Please lay out as a numbered list, leaving out blank lines, every line of the entries below from the one containing "How do I perform: Click" down to the one containing "coord(980,44)".

## [DATA FOR THE TASK]
■ ■ ■ ■ ■

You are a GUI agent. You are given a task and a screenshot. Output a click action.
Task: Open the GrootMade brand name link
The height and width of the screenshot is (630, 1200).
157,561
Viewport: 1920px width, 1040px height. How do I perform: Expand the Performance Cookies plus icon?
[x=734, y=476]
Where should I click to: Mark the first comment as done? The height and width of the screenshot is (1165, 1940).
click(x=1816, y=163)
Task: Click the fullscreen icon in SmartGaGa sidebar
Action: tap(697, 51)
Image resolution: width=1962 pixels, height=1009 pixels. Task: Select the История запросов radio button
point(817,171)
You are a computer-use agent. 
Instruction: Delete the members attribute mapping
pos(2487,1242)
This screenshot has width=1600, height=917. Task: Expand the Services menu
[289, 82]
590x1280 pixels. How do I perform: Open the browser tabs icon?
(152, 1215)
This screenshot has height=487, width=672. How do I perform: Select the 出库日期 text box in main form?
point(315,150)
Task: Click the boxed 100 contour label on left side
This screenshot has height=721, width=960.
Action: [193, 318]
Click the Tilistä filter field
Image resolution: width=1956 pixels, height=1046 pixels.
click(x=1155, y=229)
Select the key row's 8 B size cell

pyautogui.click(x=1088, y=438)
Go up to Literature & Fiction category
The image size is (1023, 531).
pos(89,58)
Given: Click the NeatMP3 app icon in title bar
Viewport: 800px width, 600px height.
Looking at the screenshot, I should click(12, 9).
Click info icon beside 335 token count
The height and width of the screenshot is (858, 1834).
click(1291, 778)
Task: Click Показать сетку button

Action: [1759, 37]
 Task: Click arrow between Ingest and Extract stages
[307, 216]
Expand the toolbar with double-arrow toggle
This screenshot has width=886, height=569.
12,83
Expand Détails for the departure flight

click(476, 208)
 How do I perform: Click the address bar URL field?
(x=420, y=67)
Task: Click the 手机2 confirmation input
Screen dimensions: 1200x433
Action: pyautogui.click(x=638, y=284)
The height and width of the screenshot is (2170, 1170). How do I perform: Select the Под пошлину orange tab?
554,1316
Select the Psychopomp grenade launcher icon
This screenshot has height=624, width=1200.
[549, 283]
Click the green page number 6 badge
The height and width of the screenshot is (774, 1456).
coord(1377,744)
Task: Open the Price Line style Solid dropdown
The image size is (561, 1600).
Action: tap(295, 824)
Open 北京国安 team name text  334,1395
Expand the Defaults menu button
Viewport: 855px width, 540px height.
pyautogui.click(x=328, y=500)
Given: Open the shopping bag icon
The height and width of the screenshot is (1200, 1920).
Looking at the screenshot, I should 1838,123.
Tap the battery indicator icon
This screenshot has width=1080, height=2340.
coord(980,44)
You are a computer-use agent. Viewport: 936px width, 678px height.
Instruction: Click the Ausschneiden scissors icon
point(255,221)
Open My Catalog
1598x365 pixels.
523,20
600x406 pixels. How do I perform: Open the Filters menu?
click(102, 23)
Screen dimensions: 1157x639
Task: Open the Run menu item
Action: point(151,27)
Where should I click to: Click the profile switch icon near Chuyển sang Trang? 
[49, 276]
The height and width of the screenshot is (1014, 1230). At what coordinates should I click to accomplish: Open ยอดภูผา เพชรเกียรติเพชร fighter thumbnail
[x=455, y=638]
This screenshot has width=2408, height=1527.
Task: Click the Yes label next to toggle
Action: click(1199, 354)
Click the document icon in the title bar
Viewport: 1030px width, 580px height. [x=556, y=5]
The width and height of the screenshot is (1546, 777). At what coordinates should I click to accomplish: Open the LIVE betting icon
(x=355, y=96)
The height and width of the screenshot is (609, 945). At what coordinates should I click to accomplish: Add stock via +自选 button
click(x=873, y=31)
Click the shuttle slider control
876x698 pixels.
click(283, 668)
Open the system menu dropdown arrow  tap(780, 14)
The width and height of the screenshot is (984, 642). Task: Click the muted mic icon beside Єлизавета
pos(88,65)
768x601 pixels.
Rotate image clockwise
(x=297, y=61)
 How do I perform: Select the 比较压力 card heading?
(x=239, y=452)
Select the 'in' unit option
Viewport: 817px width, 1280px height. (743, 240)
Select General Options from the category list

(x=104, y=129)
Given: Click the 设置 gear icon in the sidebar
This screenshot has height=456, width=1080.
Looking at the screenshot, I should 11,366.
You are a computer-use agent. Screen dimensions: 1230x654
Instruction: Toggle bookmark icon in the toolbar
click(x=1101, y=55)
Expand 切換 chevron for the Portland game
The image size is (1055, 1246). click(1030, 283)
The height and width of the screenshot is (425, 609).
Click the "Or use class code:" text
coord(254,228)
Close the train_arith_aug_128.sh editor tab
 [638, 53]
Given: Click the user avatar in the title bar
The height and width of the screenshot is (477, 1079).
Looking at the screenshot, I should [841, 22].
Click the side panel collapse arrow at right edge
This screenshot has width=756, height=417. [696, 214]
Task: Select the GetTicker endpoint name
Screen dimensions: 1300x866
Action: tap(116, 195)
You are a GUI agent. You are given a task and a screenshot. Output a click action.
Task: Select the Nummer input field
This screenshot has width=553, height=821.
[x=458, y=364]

■ ■ ■ ■ ■

## [SOLUTION]
1.  How do I perform: Click the address bar URL field?
2. (x=420, y=67)
3. Task: Click the 手机2 confirmation input
4. Screen dimensions: 1200x433
5. Action: pyautogui.click(x=638, y=284)
6. The height and width of the screenshot is (2170, 1170). How do I perform: Select the Под пошлину orange tab?
7. 554,1316
8. Select the Psychopomp grenade launcher icon
9. This screenshot has height=624, width=1200.
10. [549, 283]
11. Click the green page number 6 badge
12. The height and width of the screenshot is (774, 1456).
13. coord(1377,744)
14. Task: Open the Price Line style Solid dropdown
15. The image size is (561, 1600).
16. Action: tap(295, 824)
17. Open 北京国安 team name text  334,1395
18. Expand the Defaults menu button
19. Viewport: 855px width, 540px height.
20. pyautogui.click(x=328, y=500)
21. Given: Open the shopping bag icon
22. The height and width of the screenshot is (1200, 1920).
23. Looking at the screenshot, I should 1838,123.
24. Tap the battery indicator icon
25. This screenshot has width=1080, height=2340.
26. coord(980,44)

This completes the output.